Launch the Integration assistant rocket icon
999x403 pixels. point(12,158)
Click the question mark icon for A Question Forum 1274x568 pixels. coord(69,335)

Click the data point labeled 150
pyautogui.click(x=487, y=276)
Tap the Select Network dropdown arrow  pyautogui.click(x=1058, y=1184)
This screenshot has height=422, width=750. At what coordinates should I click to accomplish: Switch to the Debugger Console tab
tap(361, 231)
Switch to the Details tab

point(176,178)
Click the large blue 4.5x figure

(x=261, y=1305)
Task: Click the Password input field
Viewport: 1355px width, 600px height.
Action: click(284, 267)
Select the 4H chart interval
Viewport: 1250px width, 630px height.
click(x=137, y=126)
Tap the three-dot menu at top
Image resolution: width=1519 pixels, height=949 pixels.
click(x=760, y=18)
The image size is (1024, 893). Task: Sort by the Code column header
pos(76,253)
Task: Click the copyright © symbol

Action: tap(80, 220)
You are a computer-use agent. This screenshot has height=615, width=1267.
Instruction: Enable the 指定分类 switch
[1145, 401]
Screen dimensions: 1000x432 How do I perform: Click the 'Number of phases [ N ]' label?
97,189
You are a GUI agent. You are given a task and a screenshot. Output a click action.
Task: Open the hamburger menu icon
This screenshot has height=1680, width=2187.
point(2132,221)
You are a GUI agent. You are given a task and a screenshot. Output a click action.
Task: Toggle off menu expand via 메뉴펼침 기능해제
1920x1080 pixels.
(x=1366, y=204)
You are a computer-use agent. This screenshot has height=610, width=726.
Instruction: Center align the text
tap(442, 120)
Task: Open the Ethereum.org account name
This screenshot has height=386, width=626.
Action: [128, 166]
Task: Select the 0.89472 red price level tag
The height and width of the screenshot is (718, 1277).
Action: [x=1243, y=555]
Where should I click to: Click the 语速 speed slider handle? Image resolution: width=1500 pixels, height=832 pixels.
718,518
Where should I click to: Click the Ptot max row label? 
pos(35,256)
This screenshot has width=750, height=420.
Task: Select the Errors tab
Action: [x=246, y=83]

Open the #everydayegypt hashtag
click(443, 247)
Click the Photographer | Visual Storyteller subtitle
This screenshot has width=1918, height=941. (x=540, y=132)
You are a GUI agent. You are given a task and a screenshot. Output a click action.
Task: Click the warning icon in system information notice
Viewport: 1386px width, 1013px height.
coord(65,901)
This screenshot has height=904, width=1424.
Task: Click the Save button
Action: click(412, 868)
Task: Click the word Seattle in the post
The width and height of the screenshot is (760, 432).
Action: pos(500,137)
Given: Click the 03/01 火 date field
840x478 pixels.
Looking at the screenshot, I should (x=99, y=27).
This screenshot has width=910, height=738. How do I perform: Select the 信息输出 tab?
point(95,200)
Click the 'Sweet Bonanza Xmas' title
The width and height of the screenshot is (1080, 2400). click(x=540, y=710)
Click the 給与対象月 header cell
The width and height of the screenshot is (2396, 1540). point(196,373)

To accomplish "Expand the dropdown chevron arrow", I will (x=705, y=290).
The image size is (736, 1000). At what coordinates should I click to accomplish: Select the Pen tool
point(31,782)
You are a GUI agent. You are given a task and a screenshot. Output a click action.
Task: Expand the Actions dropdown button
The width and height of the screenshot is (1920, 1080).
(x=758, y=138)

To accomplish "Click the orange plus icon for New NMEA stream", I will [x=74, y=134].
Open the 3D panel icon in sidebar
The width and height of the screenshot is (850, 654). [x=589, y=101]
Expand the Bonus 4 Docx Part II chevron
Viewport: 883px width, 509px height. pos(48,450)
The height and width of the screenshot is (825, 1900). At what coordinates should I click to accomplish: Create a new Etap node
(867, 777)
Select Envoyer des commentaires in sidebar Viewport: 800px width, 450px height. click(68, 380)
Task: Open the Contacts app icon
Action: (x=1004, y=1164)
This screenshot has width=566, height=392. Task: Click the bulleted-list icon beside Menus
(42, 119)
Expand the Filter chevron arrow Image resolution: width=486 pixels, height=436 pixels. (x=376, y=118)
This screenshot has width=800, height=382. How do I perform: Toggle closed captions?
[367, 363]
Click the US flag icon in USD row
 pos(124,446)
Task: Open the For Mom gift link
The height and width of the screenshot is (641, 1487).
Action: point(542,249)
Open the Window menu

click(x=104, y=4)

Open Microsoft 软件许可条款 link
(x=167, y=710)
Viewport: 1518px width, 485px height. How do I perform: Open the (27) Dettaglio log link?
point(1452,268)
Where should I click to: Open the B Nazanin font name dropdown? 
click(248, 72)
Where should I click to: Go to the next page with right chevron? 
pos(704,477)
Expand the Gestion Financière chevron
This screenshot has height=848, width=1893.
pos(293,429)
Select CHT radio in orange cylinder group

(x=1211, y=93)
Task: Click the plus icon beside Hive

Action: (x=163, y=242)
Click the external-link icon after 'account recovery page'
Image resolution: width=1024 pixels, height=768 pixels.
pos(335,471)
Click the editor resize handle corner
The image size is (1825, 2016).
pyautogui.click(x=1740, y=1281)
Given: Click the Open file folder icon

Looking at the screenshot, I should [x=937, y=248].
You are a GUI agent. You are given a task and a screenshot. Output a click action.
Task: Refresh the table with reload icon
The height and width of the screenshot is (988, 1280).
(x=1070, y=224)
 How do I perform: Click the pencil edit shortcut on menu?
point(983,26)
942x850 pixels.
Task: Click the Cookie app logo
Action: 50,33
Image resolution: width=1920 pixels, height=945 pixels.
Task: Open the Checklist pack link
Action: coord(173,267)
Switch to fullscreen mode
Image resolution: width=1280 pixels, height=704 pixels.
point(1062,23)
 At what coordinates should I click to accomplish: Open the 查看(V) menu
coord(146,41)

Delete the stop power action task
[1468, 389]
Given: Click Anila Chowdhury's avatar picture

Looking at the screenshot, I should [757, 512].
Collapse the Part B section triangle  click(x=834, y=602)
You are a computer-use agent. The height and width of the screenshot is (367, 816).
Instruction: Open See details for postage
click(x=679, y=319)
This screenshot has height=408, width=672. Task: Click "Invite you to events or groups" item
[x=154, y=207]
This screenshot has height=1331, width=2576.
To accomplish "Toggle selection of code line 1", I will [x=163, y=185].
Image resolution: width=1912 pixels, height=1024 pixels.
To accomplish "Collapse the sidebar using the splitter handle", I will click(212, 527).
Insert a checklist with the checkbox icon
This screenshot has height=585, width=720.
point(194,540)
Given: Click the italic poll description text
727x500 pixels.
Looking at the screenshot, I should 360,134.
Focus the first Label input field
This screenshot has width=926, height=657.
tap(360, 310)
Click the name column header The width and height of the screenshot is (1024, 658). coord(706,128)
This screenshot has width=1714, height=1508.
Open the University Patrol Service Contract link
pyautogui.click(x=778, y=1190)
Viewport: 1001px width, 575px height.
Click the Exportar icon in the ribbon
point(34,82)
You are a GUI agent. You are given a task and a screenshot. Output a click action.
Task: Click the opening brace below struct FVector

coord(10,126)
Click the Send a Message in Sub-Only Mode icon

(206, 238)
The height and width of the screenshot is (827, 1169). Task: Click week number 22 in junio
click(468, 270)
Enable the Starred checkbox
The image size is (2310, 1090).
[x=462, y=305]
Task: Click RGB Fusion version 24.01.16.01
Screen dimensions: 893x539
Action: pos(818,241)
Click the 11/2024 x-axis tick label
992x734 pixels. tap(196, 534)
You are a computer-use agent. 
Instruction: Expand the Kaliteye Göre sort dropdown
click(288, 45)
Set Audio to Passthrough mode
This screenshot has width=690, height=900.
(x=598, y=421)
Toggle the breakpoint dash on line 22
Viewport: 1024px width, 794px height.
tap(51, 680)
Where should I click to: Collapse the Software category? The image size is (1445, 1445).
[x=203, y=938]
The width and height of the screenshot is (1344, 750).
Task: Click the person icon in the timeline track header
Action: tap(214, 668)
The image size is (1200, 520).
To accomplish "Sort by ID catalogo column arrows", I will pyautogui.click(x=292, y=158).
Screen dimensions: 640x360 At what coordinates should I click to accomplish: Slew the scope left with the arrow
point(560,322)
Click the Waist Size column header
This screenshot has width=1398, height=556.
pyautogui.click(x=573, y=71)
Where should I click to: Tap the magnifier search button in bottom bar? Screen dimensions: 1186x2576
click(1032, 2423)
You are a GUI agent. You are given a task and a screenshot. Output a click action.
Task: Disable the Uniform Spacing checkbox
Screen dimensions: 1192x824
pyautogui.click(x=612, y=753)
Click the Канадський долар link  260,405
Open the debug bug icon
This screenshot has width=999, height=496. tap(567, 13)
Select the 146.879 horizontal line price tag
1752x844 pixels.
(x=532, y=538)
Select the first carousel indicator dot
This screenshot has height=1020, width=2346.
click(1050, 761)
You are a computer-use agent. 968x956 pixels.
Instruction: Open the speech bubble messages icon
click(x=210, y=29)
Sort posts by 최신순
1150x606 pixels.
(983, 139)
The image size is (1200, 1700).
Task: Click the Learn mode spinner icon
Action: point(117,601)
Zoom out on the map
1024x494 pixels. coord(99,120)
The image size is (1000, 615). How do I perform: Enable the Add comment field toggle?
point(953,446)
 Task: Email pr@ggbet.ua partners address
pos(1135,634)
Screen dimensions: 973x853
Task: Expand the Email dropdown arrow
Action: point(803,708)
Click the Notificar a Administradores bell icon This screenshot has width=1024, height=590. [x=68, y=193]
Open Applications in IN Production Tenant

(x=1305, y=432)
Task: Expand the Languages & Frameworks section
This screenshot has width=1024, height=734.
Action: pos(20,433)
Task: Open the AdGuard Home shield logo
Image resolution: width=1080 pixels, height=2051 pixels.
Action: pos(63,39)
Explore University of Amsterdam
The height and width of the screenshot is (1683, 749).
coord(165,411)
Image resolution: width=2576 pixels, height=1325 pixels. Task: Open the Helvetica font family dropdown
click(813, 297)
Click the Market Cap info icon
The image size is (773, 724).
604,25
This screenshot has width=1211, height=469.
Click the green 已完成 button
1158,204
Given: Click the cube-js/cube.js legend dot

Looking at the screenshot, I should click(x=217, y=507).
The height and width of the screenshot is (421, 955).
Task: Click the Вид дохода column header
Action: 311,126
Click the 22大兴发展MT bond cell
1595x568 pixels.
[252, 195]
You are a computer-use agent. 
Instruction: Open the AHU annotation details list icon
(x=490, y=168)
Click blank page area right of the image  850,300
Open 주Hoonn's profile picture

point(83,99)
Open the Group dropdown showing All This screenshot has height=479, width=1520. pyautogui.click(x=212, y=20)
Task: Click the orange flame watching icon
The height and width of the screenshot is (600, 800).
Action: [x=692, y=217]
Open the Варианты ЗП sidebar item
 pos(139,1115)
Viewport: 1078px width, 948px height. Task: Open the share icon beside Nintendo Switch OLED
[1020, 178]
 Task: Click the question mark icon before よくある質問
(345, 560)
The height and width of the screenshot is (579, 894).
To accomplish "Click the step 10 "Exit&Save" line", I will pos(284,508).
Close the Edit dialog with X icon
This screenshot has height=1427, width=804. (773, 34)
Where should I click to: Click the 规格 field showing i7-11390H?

YOUR GOAL:
Copy out the data again line for line, beginning at its first line and ending with the line that contains "(x=261, y=1305)", both of those lines included.

RESPONSE TO THIS EXERCISE:
Launch the Integration assistant rocket icon
999x403 pixels. point(12,158)
Click the question mark icon for A Question Forum 1274x568 pixels. coord(69,335)

Click the data point labeled 150
pyautogui.click(x=487, y=276)
Tap the Select Network dropdown arrow  pyautogui.click(x=1058, y=1184)
This screenshot has height=422, width=750. At what coordinates should I click to accomplish: Switch to the Debugger Console tab
tap(361, 231)
Switch to the Details tab

point(176,178)
Click the large blue 4.5x figure

(x=261, y=1305)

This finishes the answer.